MaxOutOfOrderness determines how far the watermark for a stream lags behind the maximum timestamp that's been observed so far -- which in turn determines when any event time timers will fire. These timers might belong to windows, or process functions.
The watermark also defines which events are late -- events with timestamps less than the current watermark are late.
The window API has a notion of allowed lateness, which determines how long the window state is retained. An event time window will fire when the watermark passes the window's end point -- and in the case where there is some allowed lateness, then the window will fire again as each late event arrives, up until the allowed lateness expires (this firing behavior can be customized -- this is the default). Once the allowed lateness expires the window's state is purged, and thereafter late events are either dropped or sent to a side output (if one is configured).
So, to sum up:
AllowedLateness only applies to event time windows, while MaxOutOfOrderness pertains to all uses of watermarks (e.g., process functions).
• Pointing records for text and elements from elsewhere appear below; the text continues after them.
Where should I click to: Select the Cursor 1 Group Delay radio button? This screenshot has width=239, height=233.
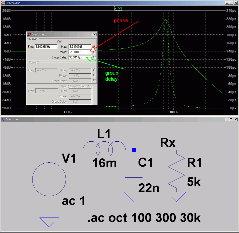coord(94,57)
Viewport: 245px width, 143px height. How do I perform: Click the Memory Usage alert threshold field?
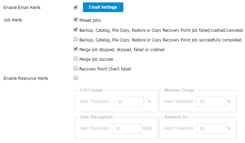211,102
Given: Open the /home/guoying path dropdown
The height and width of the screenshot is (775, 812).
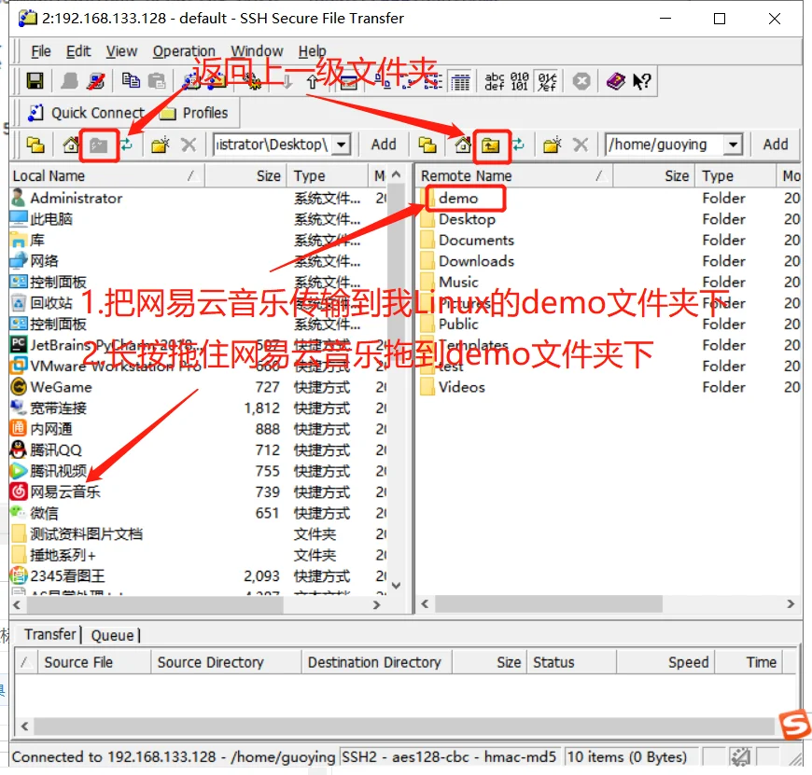Looking at the screenshot, I should [x=734, y=145].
It is useful to have both mechanisms because you can have windows that fire both at the natural window ending as defined by the watermarks, and again with updated results as late events arrive.
The purpose of watermarks is to give control over the tradeoff between latency and completeness. It's useful to be able to demand that results be produced with low latency (i.e. a relatively short MaxOutOfOrderness) while at the same time accommodating events that are quite late.
And to correct one thing: if MaxOutOfOrderness is zero and there is AllowedLateness, then you will probably have a lot of late events (unless everything is in order), but they will only be dropped (by a window) if their lateness exceeds the allowed lateness.